Laura Ulonati dessine avec délicatesse les portraits de ses personnages. Wasif fait preuve de tendresse mais aussi d’humour désinvolte — C’est vrai, je suis un saoulard. Je bois l’arak comme du petit-lait à longueur de journée, mon haleine empeste. Et surtout, il tient très fortement à ses racines — J’appartenais à Jérusalem, à son passé, à son présent. En exil, face à l’épuisement : J’essaie de voir à travers le rouge et la fumée, à travers le désespoir, mais la vue est bouchée. Alors je ferme les yeux pour écouter. J’aimerais entendre celui que j’étais…
Les autres personnages ne sont pas accessoires. Le père campe un personnage haut en couleurs et profondément visionnaire, il a vu juste lors du déchirement de la ville sainte — Il avait deviné dans ce mode de vie séparé le danger d’une première dualité. Un dédoublement de la réalité qui ne plaçait pas civilisation et civilité au même endroit…La fin d’un récit commun qui nous mènerait face à face.

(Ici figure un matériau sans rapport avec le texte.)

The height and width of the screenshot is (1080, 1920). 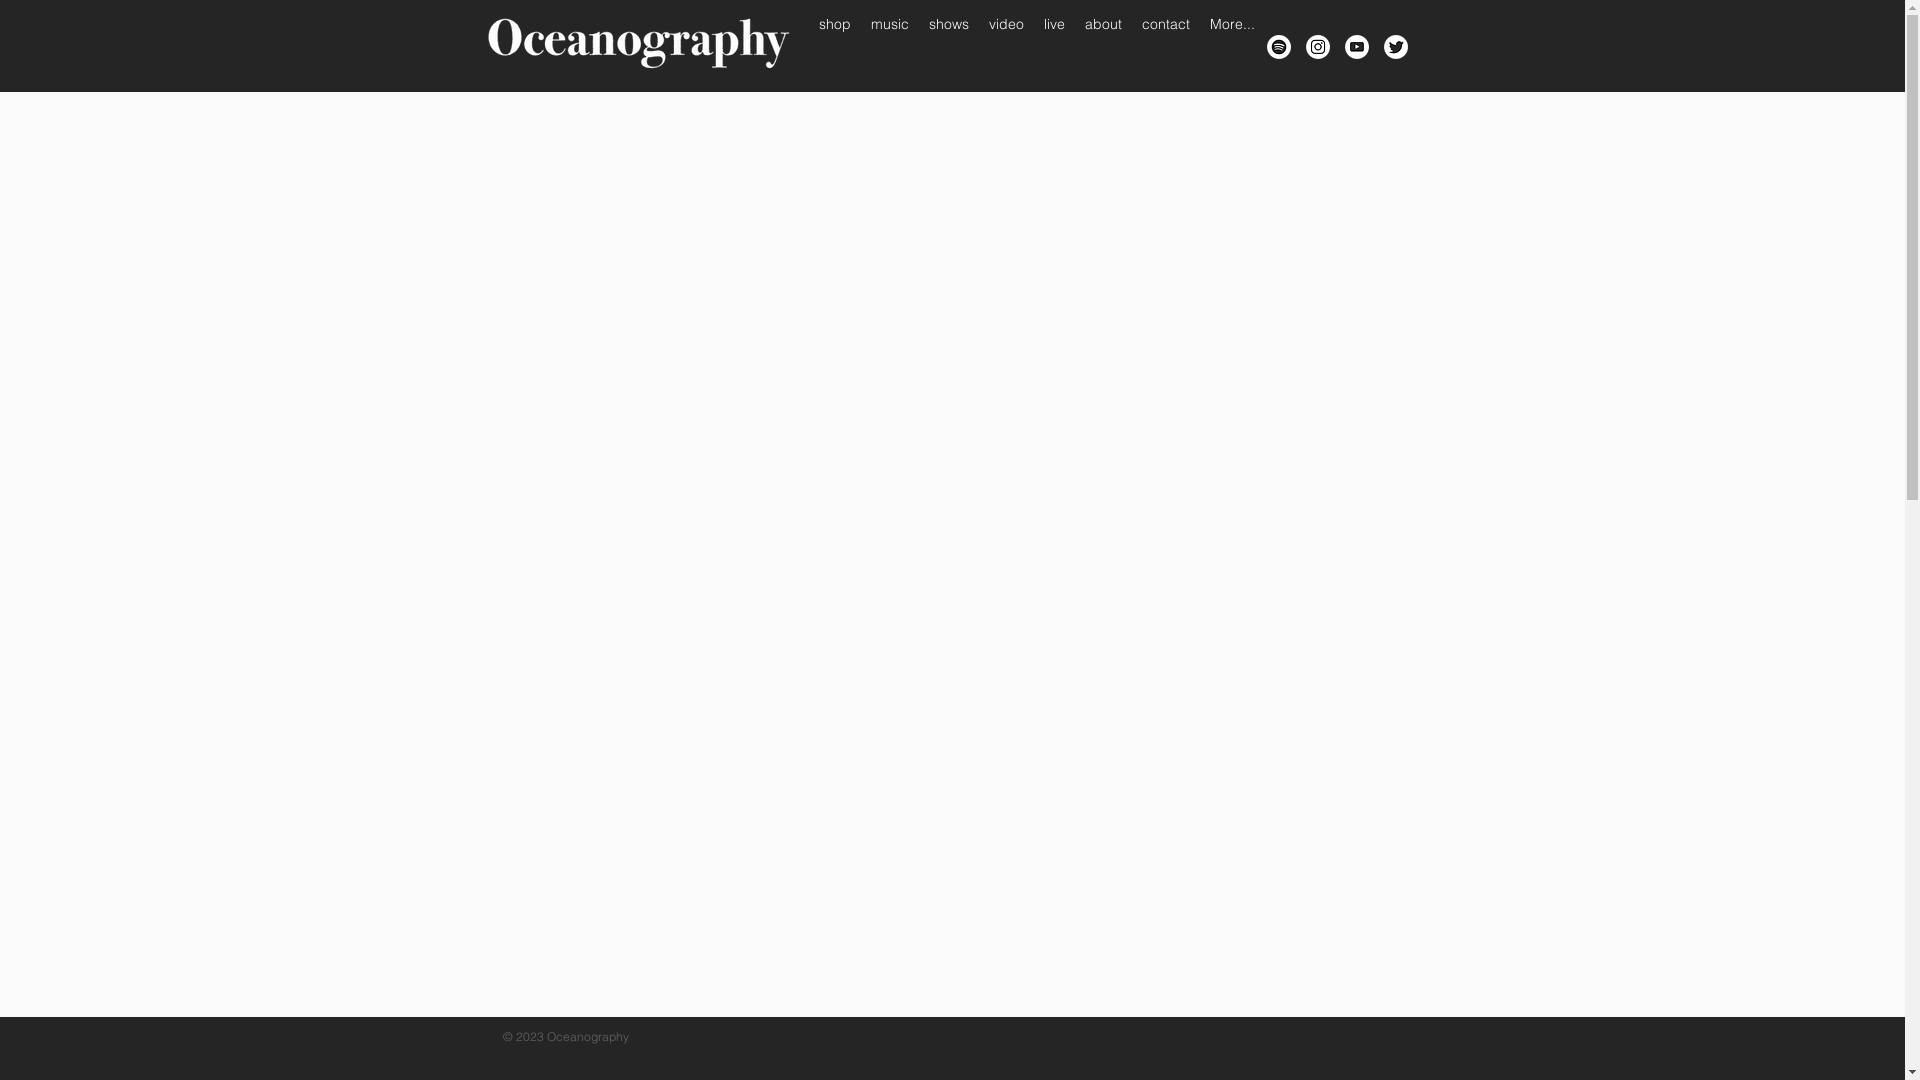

En explorant ses souvenirs, son oud en bandoulière, Wasif fait renaître un monde certes révolu mais il le regarde avec une nostalgie qui lui confère une certaine dignité, une foi en l’humanité. Pour lui, la transmission est une nécessité vitale.
Laura Ulonati donne une voix à la fois charnelle et poétique à cette ville et ses personnages emblématiques, cette Terre sainte si longtemps déchirée qui, à l’heure actuelle, n’en finit pas de souffrir. Très intéressante est d’ailleurs la mise en abyme de l’actualité dans l’histoire ancienne par des intermèdes montrant des personnages contemporains qui traversent les lieux du roman, pour en souligner les transformations et l’évolution de la situation.
Ce roman nous invite à méditer sur le rôle de l’art et la culture comme liens entre les hommes et moyens de résistance à l’oubli, aux fractures, à la séparation.
Laura Ulonati a été invitée aux Automn’Halles en 2023 pour son roman Double V.